George Osborne today announced the findings of the long-awaited Comprehensive Spending Review (CSR). The announcement set out the bare bones of the government’s plans to cut public spending.
The government now looks set to make some of the most significant public sector cuts in two generations. Although the details of those cuts will be explained in individual departmental announcements, the Chancellor today gave a broad indication of what we can expect.
The Chancellor has pledged that the country’s structural deficit will be completely removed by 2015. It is worth remembering that this is not the same as the budget deficit: the budget deficit represents the difference between public spending and tax intake, while the structural deficit represents the difference that would remain once the economy has recovered.
Public sector jobs
According to the government, the best-case scenario is for around 490,000 public sector jobs to be lost by 2015. We knew this yesterday, when Danny Alexander made the classic mistake of being photographed with a copy of the Review on his lap.

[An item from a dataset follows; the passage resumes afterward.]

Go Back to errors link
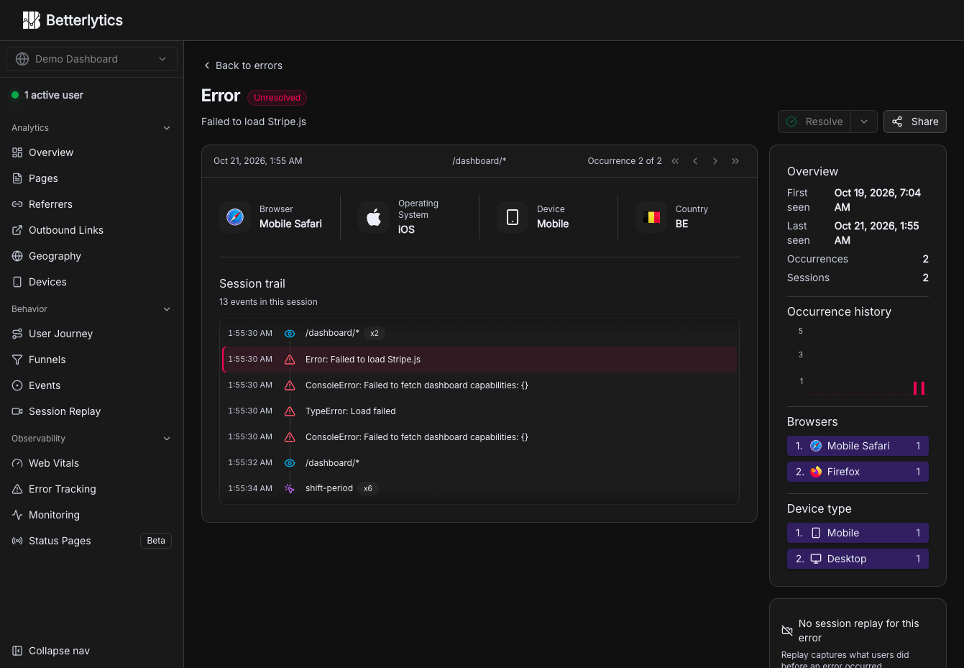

The Chancellor said today that most of this would be accounted for by natural wastage, but this is far from guaranteed.
The construction sector is likely to be particularly badly hit by today’s announcement. The social housing budget has been cut dramatically, although the Chancellor predicts 150,000 new affordable homes will be built in the next four years. Perhaps more significantly, the Chancellor announced that social housing rents will start at 80 per cent of market rates for new tenants. This is a major change that could reduce social housing uptake.

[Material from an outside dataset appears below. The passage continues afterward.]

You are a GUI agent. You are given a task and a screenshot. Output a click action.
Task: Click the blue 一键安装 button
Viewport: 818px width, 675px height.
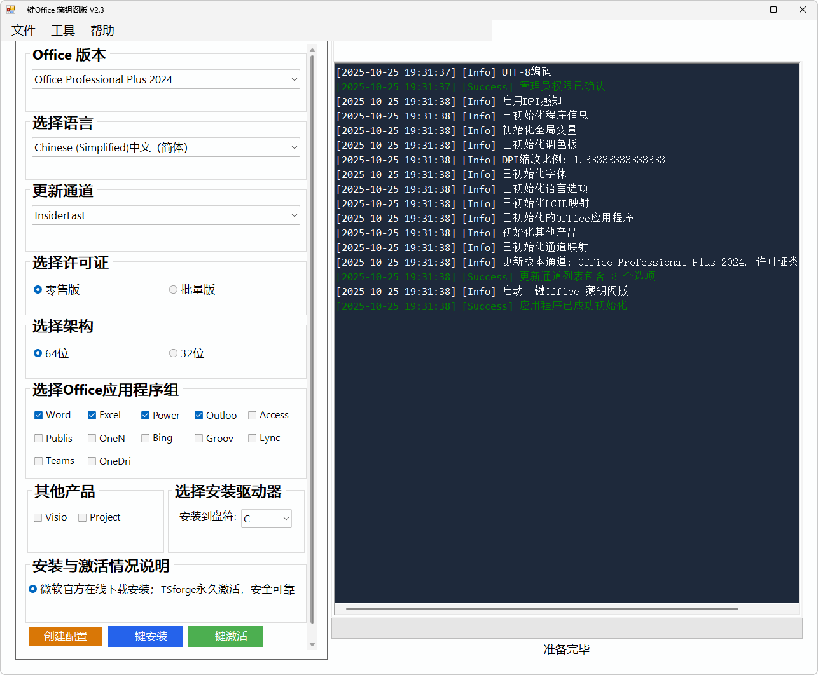(145, 636)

It was already pretty clear that the retirement age would be increasing, from 65 to 66. The Chancellor announced, however, that it would rise more quickly than previously announced. The government now plans to phase in the rise by 2020.
Some major infrastructure projects will get the go-ahead. Crucially for Londoners, the Crossrail project has got the green light. The Tyne and Wear Metro will also continue. In total, the government has pledged some £30 billion in capital spending for transport infrastructure projects.
Rising train fares
Commuters will be very unhappy to hear that rail fares are set to rise significantly. Regulated fares will rise by 3 per cent above RPI from 2012. According to some estimates this is likely to result in hikes of around 25 per cent within three years.
HM Revenue and Customs will get more money (and, presumably, new powers) to tackle tax evasion. The government has promised that £900 million will be set aside for this purpose. HMRC has already begun chasing late payment more aggressively, and has begun actively closing down some of the most frequently used avoidance schemes.
The controversial tax levy on banks will be made permanent. Legislation designed to achieve this will be published tomorrow. While this will be widely welcomed, there is concern that banks will simply pass the cost of the levy onto customers through higher charges.
Business, Innovation and Skills
The total BIS budget will be cut by some £400 million. This will mean the abolition of schemes like Train to Gain.